Monday, December 13, 2010

The Magic of Christmas

Last week I had 2 interesting conversations about Christmas.
First up I had 12 year old John in tears, having just found out that Santa wasn't a real person. My heart went out to this young chap in his sparkly Santa hat as he told me how sure he was that a reindeer had walked down his passage last year. He told me that the magic had gone out of Christmas for him since he had discovered that his Mum and Dad bought his gifts and was never going to get over the disappointment. He recalled counting the days to Christmas for as long as he could remember, always leaving a carrot for the reindeers & mince pie for Santa on Christmas Eve.
I told him how I insist on playing Santa in our house, even though my children are adults, and I described the hilarity that ensues each year as I try to sneak the presnts under the tree before anybody wakes up. Eventually he started to reframe the magic of Christmas, deciding that he could still 'pretend' to believe in Santa just for the fun of it.
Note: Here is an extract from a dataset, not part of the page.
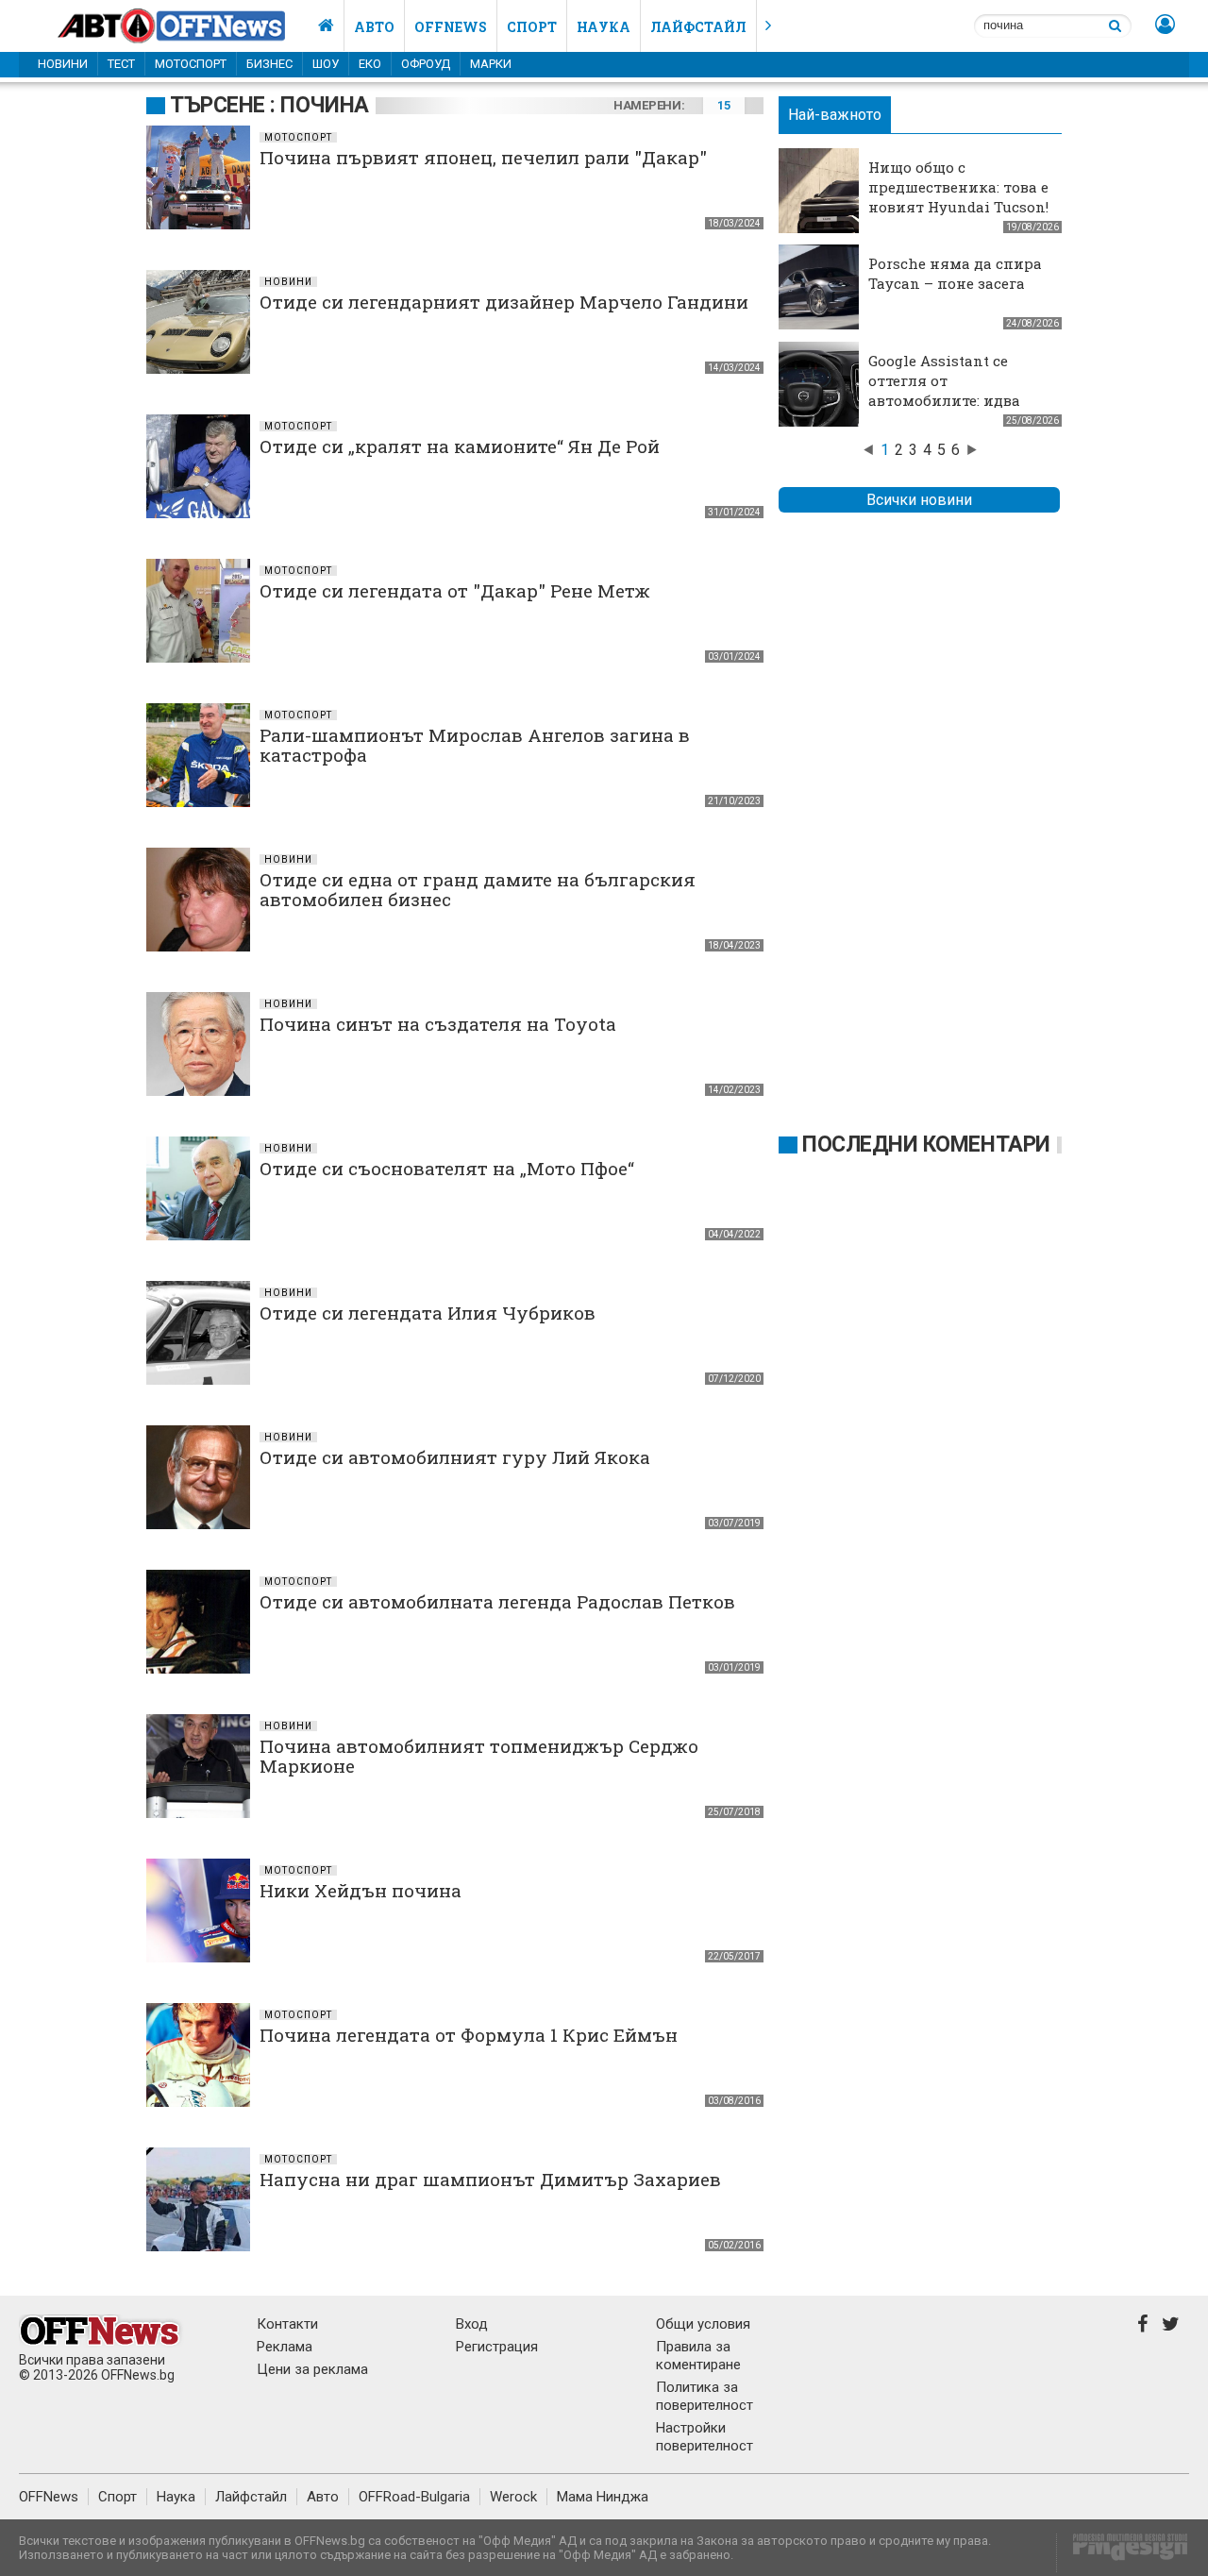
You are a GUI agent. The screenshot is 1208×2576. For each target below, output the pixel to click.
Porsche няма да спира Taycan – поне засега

The second conversation was with 13 year old Michael. I loved the way he solemnly informed me that since he came from a family of atheists, he shouldn't have to wait for Christmas Day to get his new i-Pod. He was making a good case about double standards and such things until his mum suggested that as a family of atheists they should scrap Christmas totally and refrain from any gifts or festivities. Not to be outdone, he was quick to suggest that they could celebrate 'Atheistmas' and that they could do so immediately. Although he didn't realise it, he was caught up in the magic of Christmas as well, anticipating the yummy family feast and Christmas concerts, among other Christmas treats.
Different boys with different stories, but both anticipating displays of warmth, love and generosity from their families. Love it or hate it, Christmas is here to stay. Cynics will attribute its popularity to marketing and commercialism. The optimist in me thinks otherwise. As a migrant to Australia I have missed out on 20 family Christmas celebrations. Like many people, I have found some Christmases to be challenging. However, I have discovered that if you reach out, there is always someone who will make challenging times easier. And so we started the Toner tradition of 'Orphan Christmas', where we share our special day with others who are without family. Consequently, have have had Christmas lunches blessed with Jewish, Muslim, Mormon and Buddhist prayers, and we have strayed from traditional turkey and ham to include halal and vegetarian options. With our fellow 'orphans', we have experienced the Magic of Christmas in so many ways.
My wish for everyone is that you all allow yourselves to experience the magic of Christmas, even in some small way. I am very mindful of the fact that this can be a challenging time for many. If that is the case for you, I hope that you are able to reach out and ask for support. Don't be alone at Christmas.